Я вспоминаю похожие слова Валентина, которого тоже смутило моё состояние, и думаю о том, насколько чуткими являются миротворцы к окружающей среде и её обитателям. Я, быть может, и недостаточно хороша для защитника, но и близко никогда не доберусь до того уровня духовности и морали, им присущего. Можно прочитать все книги на свете и стать мастером по всем существующим боевым искусствам, но научиться быть готовым обнять и принять мир, каким бы ужасным он ни был — с таким даром можно только родиться.
— Может, кое-что осталось, — бросаю я осторожно. — Да и осень на дворе. Мама говорит, нужно есть больше фруктов и овощей, и я пытаюсь объяснить ей, что кетчуп — это тоже овощ, но она не слушает.
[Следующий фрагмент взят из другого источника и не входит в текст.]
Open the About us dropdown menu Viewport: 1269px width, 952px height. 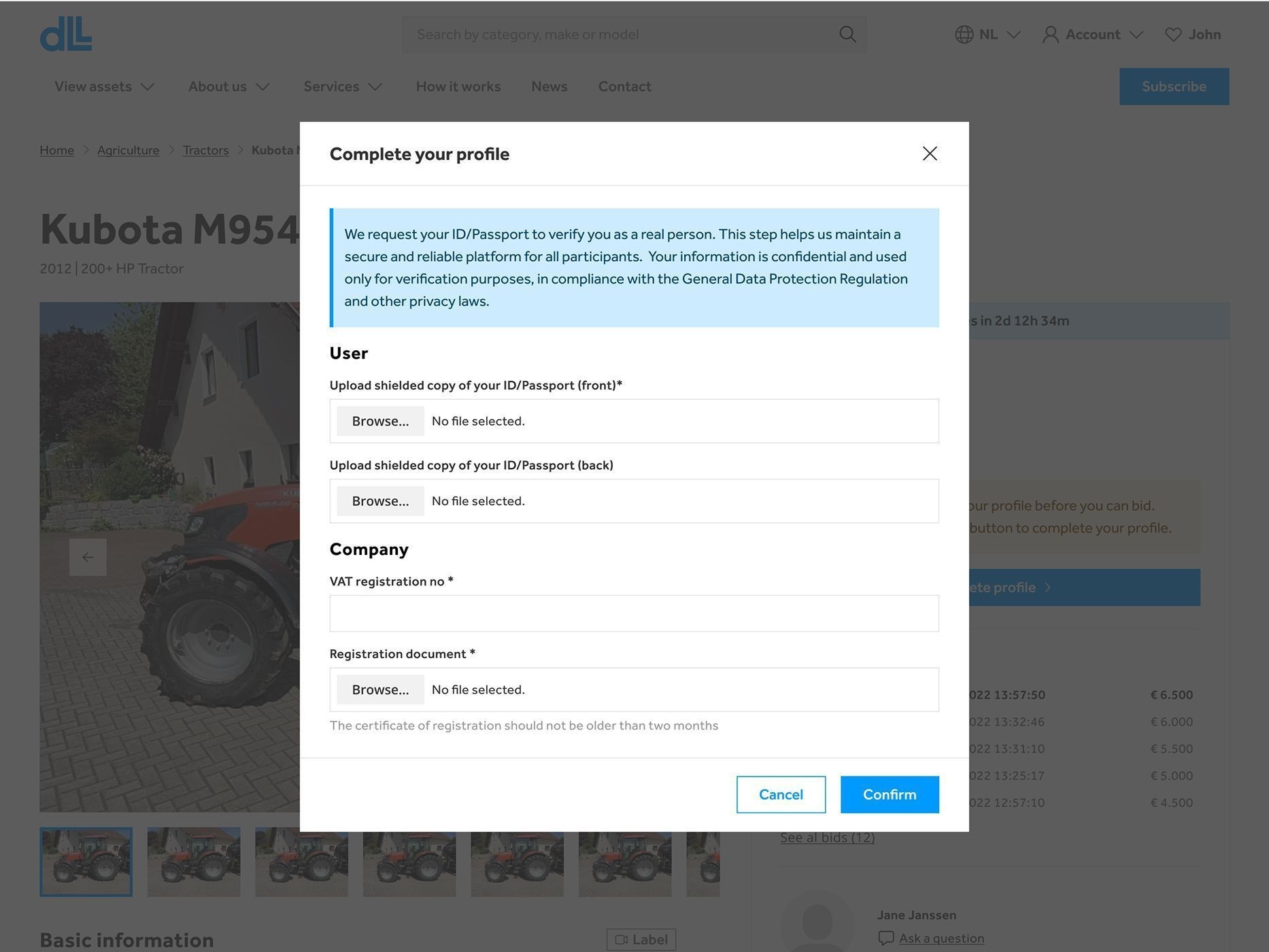tap(229, 86)
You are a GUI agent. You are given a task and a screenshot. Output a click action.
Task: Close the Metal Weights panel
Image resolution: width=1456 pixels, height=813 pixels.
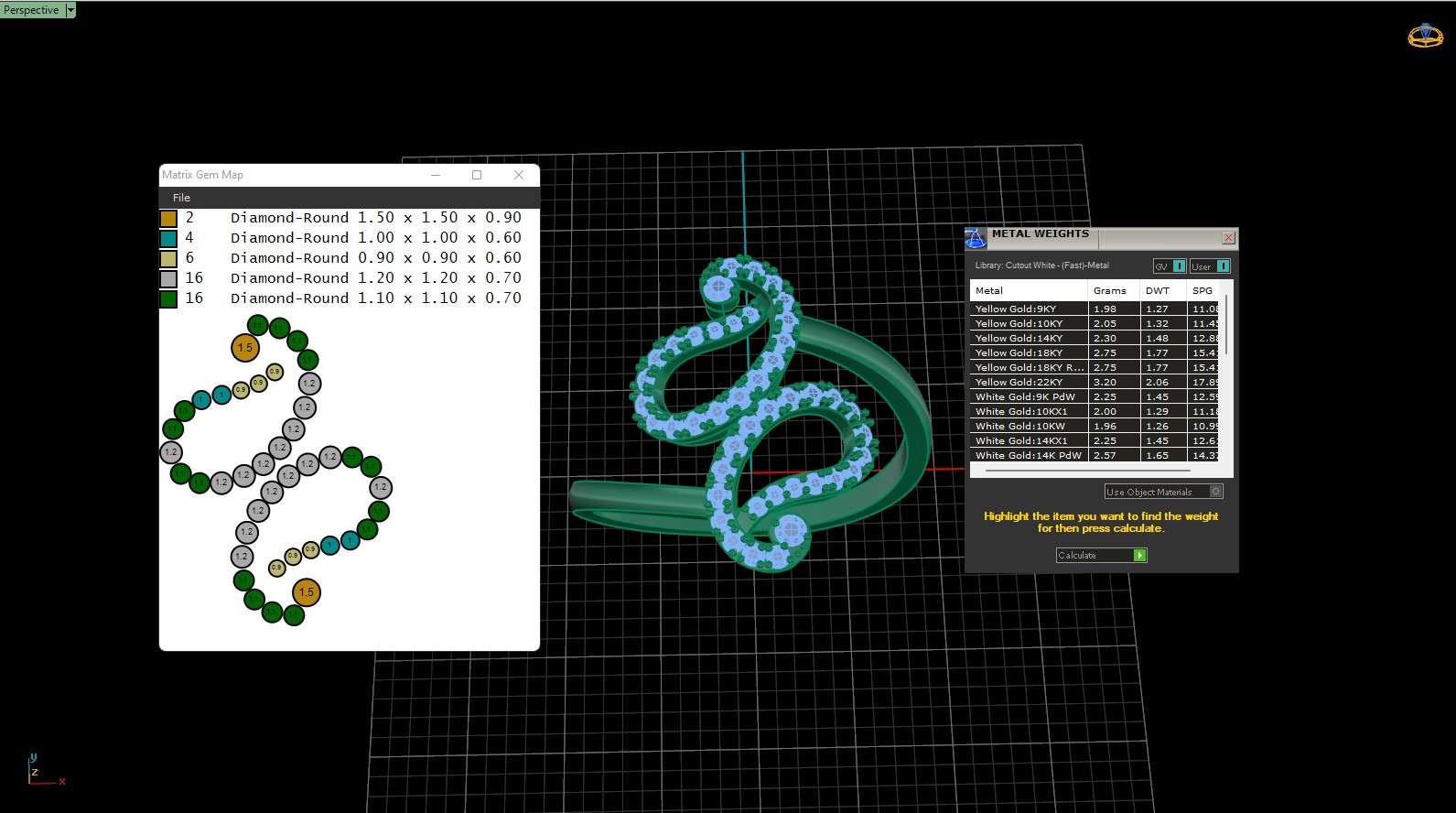coord(1228,238)
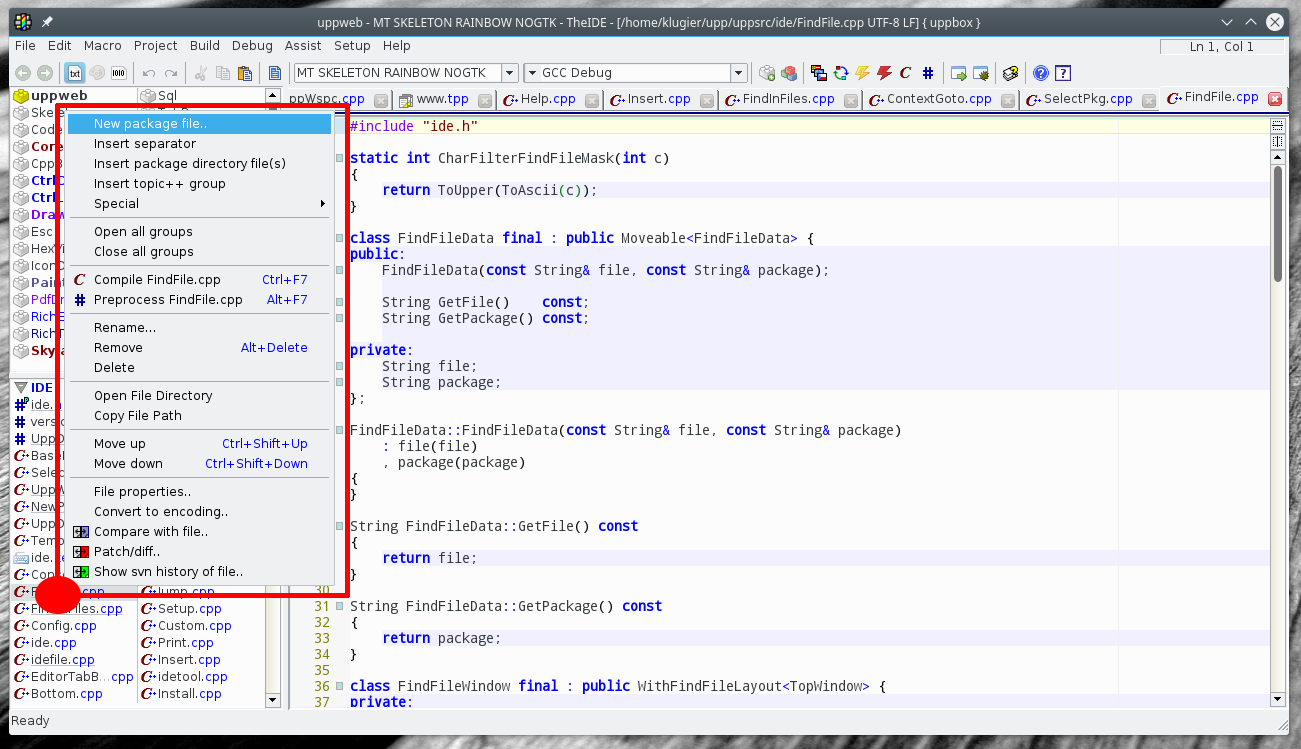Toggle fold marker beside CharFilterFindFileMask line

click(x=340, y=158)
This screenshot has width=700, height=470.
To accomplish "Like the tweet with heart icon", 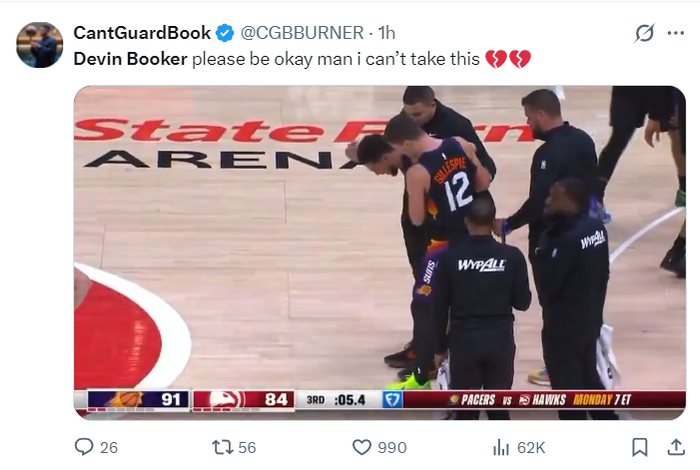I will click(362, 447).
Сергей кивает с пониманием, но медленнее, чем это нужно для того, чтобы просто выразить свою точку зрения. Мою глупую шутку он и вовсе пропускает мимо ушей. Сергей оставляет меня сортировать медицинские карточки стражей в алфавитном порядке, а сам идёт к противоположному шкафу, где хранятся лекарства. Возвращается Сергей уже с пластинкой цветных таблеток.
— Витамины. Принимать утром за завтраком. — Я беру таблетки, прячу их в заднем кармане джинсов. — Кстати, с точки зрения ботаники, томаты — это фрукты.
— То есть, томатную пасту, с точки зрения этой самой ботаники, можно считать вареньем?
Сергей сдвигает брови. На его губах появляется широкая улыбка.
— Что-то вроде того, — смеясь, подтверждает он. — Ладно, юмористка, возвращайся к карточкам, и, прошу тебя, ничего не перепутай. Накануне у нас дежурство отбывал один хранитель, нарушивший технику безопасности в лаборатории, что, в свою очередь, чуть не привело к взрыву, и я думал, будет отлично доверить ему именно это задание, но вместо того, чтобы рассортировать карточки по направлениям и алфавиту, он сделал это по категориям болезней.